Il ne finance pas la suite. Le bilan identifie la formation éventuellement nécessaire, il ne la paie pas. Le financement de la formation est une démarche distincte, avec ses propres règles et ses propres délais, y compris quand elle se déroule en dehors des horaires de travail.
Il ne garantit pas le changement. La faisabilité vérifiée en phase d’investigation reste une hypothèse tant que la première candidature n’a pas été envoyée, et un projet qui vise un métier saisonnier suppose d’en connaître le cadre, à commencer par le contrat saisonnier et ce qu’il ne garantit pas. C’est d’ailleurs là que la plupart des projets s’arrêtent, pas au stade du bilan.
Pour ceux qui envisagent une bascule complète, la question du financement et du statut pendant la transition se prépare en parallèle, et elle se pose bien avant le premier rendez-vous avec un prestataire.
24 heures maximum, réparties sur plusieurs semaines. La fiche officielle précise que le bilan ne s’étale pas sur une très longue période.

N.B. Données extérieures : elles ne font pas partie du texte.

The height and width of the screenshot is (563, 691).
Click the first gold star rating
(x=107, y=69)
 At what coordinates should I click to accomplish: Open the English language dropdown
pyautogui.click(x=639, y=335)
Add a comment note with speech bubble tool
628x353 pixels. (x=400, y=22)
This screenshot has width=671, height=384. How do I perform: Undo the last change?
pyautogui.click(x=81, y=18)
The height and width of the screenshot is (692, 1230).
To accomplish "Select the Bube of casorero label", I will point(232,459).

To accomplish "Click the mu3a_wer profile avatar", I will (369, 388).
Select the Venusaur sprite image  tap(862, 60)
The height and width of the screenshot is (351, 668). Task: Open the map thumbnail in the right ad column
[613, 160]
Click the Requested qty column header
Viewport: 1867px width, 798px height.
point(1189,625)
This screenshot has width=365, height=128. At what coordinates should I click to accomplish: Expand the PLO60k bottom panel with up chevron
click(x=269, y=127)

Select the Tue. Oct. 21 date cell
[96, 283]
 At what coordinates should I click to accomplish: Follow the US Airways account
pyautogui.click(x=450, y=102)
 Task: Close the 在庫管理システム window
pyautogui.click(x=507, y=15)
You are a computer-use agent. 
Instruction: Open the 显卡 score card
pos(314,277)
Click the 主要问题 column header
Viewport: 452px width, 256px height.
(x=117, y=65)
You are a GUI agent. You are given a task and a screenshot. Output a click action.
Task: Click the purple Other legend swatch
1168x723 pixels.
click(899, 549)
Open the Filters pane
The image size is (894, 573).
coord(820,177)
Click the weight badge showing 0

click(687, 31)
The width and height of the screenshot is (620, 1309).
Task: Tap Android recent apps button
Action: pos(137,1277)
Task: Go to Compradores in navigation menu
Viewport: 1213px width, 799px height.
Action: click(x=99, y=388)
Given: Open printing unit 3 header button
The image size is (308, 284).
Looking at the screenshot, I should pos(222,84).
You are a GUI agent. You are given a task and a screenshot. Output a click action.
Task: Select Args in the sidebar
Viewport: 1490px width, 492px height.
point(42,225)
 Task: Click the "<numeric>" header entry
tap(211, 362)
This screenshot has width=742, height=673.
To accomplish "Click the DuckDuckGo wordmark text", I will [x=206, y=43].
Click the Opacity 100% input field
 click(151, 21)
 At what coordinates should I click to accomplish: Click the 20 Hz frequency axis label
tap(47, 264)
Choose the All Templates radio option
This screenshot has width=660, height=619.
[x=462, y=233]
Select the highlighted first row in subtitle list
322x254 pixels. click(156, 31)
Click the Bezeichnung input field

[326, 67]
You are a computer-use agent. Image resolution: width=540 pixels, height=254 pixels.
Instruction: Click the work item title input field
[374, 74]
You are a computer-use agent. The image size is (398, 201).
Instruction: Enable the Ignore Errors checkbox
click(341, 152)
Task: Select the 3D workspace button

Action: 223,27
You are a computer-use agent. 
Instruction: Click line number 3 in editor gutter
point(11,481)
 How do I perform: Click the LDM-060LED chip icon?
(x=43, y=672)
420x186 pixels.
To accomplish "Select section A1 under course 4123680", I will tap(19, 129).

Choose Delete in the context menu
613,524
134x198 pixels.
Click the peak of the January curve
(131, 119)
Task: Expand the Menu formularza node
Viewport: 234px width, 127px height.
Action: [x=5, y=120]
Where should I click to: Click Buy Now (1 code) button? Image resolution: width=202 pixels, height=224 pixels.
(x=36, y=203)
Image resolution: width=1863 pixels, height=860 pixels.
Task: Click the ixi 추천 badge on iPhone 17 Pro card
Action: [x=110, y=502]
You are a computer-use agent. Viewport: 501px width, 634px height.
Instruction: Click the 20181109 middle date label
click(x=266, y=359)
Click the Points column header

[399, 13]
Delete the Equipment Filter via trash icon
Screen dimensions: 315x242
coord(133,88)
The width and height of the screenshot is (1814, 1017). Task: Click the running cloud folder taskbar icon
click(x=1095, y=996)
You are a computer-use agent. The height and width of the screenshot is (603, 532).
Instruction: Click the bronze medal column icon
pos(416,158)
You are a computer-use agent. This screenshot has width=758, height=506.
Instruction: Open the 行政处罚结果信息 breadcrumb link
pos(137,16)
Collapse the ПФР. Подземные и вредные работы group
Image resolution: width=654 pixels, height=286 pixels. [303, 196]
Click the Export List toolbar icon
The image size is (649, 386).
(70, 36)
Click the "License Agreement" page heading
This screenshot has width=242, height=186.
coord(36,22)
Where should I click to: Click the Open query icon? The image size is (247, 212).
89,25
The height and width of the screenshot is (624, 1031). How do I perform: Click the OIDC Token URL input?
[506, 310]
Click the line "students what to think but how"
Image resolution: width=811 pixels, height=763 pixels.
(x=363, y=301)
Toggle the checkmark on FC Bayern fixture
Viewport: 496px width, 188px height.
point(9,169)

Il peut être financé par le compte personnel de formation, ou pris en charge par l’employeur lorsqu’il s’inscrit dans son plan de développement des compétences.
Non. Le document de synthèse et les résultats détaillés sont remis au salarié, et ne sont pas communiqués sans son accord, y compris quand l’entreprise finance la prestation.
Oui. Le consentement du salarié est obligatoire, et le refus n’est ni une faute ni un motif de licenciement.
Il peut se dérouler pendant ou hors temps de travail. Hors temps de travail et financé par le compte personnel de formation, il n’impose pas d’informer l’employeur.
Une phase préliminaire qui cadre la demande, une phase d’investigation qui construit le projet ou des alternatives et en vérifie la pertinence, et une phase de conclusion qui restitue un document de synthèse.
Sur des critères pratiques : lieu de la prestation, prix, rythme proposé, en journée, en soirée ou à temps partiel. Ce sont ces éléments qui déterminent la faisabilité réelle de la démarche.
Il peut identifier une formation nécessaire au projet, mais il ne la finance pas. Le financement de la formation relève d’une démarche distincte.
Sources : Code du travail, articles L6313-4, R6313-4 et R6313-7, consultés sur le Code du travail numérique, service du ministère du Travail : objet du bilan, consentement obligatoire, absence de faute en cas de refus, trois phases et destruction des documents au terme de l’action. Service Public, fiche « Bilan de compétences d’un salarié du secteur privé » (F3087), vérifiée le 2 avril 2026 : durée de 24 heures maximum, document de synthèse, financement par le compte personnel de formation et critères de choix du prestataire.
Les règles citées valent au 16 septembre 2026. Les conditions de financement et les modalités pratiques varient selon la situation du salarié et l’organisme retenu ; un conseiller en évolution professionnelle peut aider à les vérifier avant de s’engager.